Short problem: Reproduce each of the items below word for word, keeping every line unchanged.

Item position entries
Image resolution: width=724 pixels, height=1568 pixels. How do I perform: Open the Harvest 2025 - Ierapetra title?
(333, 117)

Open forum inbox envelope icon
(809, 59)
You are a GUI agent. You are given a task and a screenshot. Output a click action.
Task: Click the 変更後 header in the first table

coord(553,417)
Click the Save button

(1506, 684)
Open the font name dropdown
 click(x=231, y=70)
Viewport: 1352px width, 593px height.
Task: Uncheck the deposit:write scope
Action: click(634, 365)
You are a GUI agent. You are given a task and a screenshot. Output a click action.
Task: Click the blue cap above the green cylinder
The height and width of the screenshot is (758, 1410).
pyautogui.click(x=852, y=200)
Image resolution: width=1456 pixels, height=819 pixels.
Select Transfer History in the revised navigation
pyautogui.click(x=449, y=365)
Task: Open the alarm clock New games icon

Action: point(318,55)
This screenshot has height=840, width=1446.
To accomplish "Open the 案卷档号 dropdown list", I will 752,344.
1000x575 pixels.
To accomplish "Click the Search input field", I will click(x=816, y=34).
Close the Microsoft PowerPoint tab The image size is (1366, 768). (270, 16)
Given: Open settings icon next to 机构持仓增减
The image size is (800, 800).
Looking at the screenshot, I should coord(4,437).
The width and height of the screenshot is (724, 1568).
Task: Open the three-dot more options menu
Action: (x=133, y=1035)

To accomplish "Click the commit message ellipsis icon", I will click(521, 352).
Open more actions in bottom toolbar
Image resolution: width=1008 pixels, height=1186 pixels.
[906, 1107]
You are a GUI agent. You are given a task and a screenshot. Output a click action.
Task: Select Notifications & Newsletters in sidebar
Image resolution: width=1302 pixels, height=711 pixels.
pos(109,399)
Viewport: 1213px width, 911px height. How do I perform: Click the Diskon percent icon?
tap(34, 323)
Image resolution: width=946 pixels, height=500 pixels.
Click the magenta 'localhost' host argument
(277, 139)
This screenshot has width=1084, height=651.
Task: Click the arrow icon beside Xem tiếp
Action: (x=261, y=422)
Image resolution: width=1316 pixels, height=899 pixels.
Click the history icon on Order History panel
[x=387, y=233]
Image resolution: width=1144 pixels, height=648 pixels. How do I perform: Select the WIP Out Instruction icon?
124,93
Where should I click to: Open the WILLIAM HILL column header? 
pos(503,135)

Answer for the task:
Image resolution: width=724 pixels, height=1568 pixels. How do I perform: Open the Harvest 2025 - Ierapetra title?
(333, 117)

Open forum inbox envelope icon
(809, 59)
You are a GUI agent. You are given a task and a screenshot. Output a click action.
Task: Click the 変更後 header in the first table

coord(553,417)
Click the Save button

(1506, 684)
Open the font name dropdown
 click(x=231, y=70)
Viewport: 1352px width, 593px height.
Task: Uncheck the deposit:write scope
Action: click(634, 365)
You are a GUI agent. You are given a task and a screenshot. Output a click action.
Task: Click the blue cap above the green cylinder
The height and width of the screenshot is (758, 1410).
pyautogui.click(x=852, y=200)
Image resolution: width=1456 pixels, height=819 pixels.
Select Transfer History in the revised navigation
pyautogui.click(x=449, y=365)
Task: Open the alarm clock New games icon

Action: point(318,55)
This screenshot has height=840, width=1446.
To accomplish "Open the 案卷档号 dropdown list", I will 752,344.
1000x575 pixels.
To accomplish "Click the Search input field", I will click(x=816, y=34).
Close the Microsoft PowerPoint tab The image size is (1366, 768). (270, 16)
Given: Open settings icon next to 机构持仓增减
The image size is (800, 800).
Looking at the screenshot, I should coord(4,437).
The width and height of the screenshot is (724, 1568).
Task: Open the three-dot more options menu
Action: (x=133, y=1035)

To accomplish "Click the commit message ellipsis icon", I will click(521, 352).
Open more actions in bottom toolbar
Image resolution: width=1008 pixels, height=1186 pixels.
[906, 1107]
You are a GUI agent. You are given a task and a screenshot. Output a click action.
Task: Select Notifications & Newsletters in sidebar
Image resolution: width=1302 pixels, height=711 pixels.
pos(109,399)
Viewport: 1213px width, 911px height. How do I perform: Click the Diskon percent icon?
tap(34, 323)
Image resolution: width=946 pixels, height=500 pixels.
Click the magenta 'localhost' host argument
(277, 139)
This screenshot has width=1084, height=651.
Task: Click the arrow icon beside Xem tiếp
Action: (x=261, y=422)
Image resolution: width=1316 pixels, height=899 pixels.
Click the history icon on Order History panel
[x=387, y=233]
Image resolution: width=1144 pixels, height=648 pixels. How do I perform: Select the WIP Out Instruction icon?
124,93
Where should I click to: Open the WILLIAM HILL column header? 
pos(503,135)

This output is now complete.